* **Passage provided**:
Tuesday, September 9, 2014

Bhupen Hazarika: ‘Culture is a way of life, a vision’

Rini Barman reminisces about Assamese bard Bhupen Hazarika, who strove to keep Assam’s pluralistic identity alive, vs the politics of cultural appropriation that paints him as a ‘national treasure’ for obvious reasons.

Rini Barman  6th Sep 2014Source sunday-guardian.com

I find the phrase "national treasure" to be a bit of a back-handed compliment for artists. When an artist's body of work is preserved only to suit nationalistic understandings (often restricted to a certain class of society), there is a tendency to overlook the subterranean contexts of his or her work. One such case is that of the late singer, poet, filmmaker, activist and composer Dr Bhupen Hazarika.

* **Stored records**:
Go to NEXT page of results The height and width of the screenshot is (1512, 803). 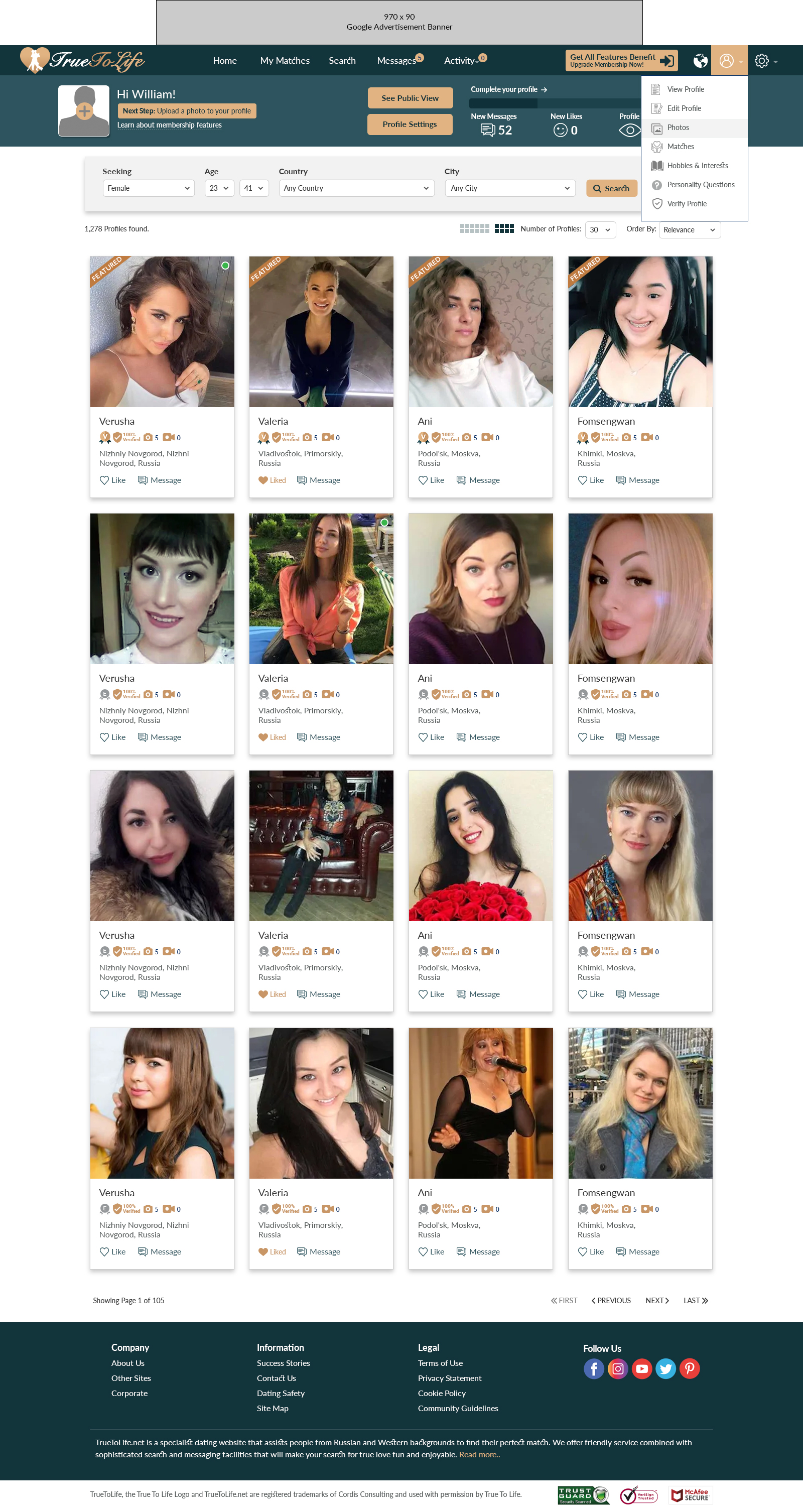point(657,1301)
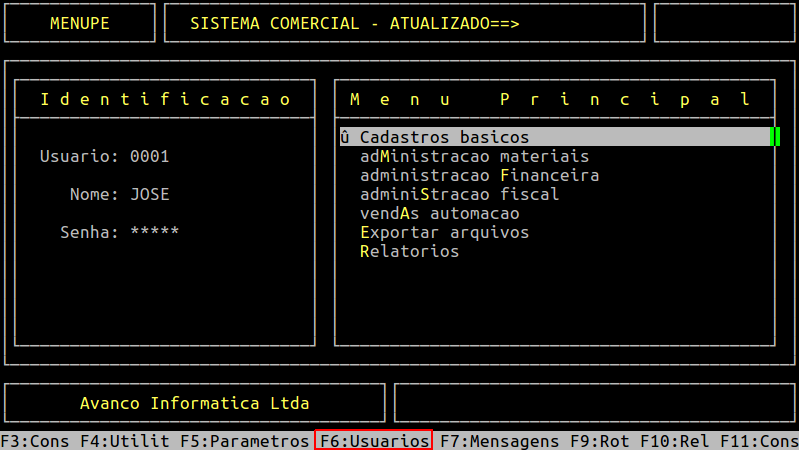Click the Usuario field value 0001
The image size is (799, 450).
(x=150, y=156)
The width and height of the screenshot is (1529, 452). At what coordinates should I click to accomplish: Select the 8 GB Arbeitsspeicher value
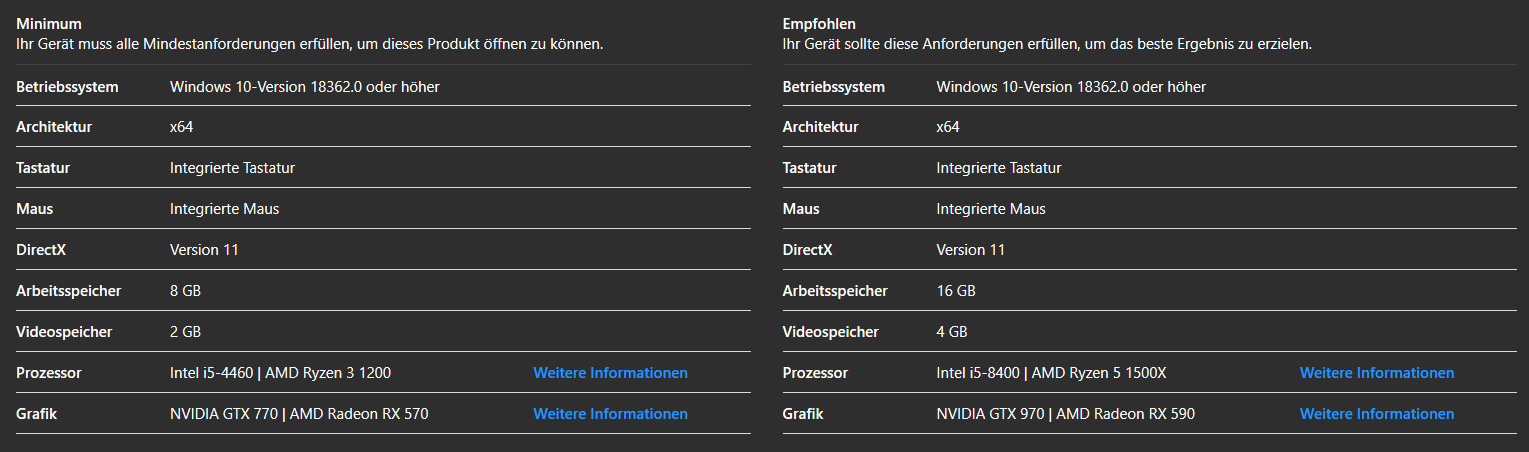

* **Challenges**:
(1) In the piece on Bhupen Hazarika, what roles are listed for him?
(2) Using the piece on Bhupen Hazarika, explain why the writer calls "national treasure" a back-handed compliment for artists.
(3) Extend the piece on Bhupen Hazarika, starting after its last sentence.
The lines are not needed for any of this.

* **Responses per task**:
(1) Singer, poet, filmmaker, activist and composer.

(2) When an artist's work is preserved only to suit nationalistic understandings, often limited to a certain class of society, people tend to overlook the subterranean contexts of that work. The label praises the artist while narrowing how the work is understood.

(3)
The constitution of a "national" identity lies at the crux of much of the havoc witnessed by the people of the Northeast of India. This is especially true for the population along forests, river banks, tea gardens and so on, who had to "assimilate or die" in a compulsory social homogenisation through the Census (which again had the backing of the ruling classes). But Hazarika was a man truly ahead of his times. He believed that Assam was one colourful gamusa ("A handwoven piece of silk cotton cloth, generally adorned with patterns and motifs along the borders") with multiple threads and colours binding themselves together.
 
His music draws from the melody and melancholy of those very people who weave these strands, in all its diversity. The identity of being Assamese was never exclusive. In Bhupen-da's songs, a repertoire that spanned folk, modern and historical traditions, fusion occurred spontaneously, like the meeting of rivers. Sung in many languages and often containing dialects and words of the marginalised sections of society, his uplifting lyrics are an embodiment of the happy heterogeneity that unites people in Assam and the states of the Northeast. His politics were not nationalistic essentialism, for he was aware and scornful of the divisive politics of the nation-state.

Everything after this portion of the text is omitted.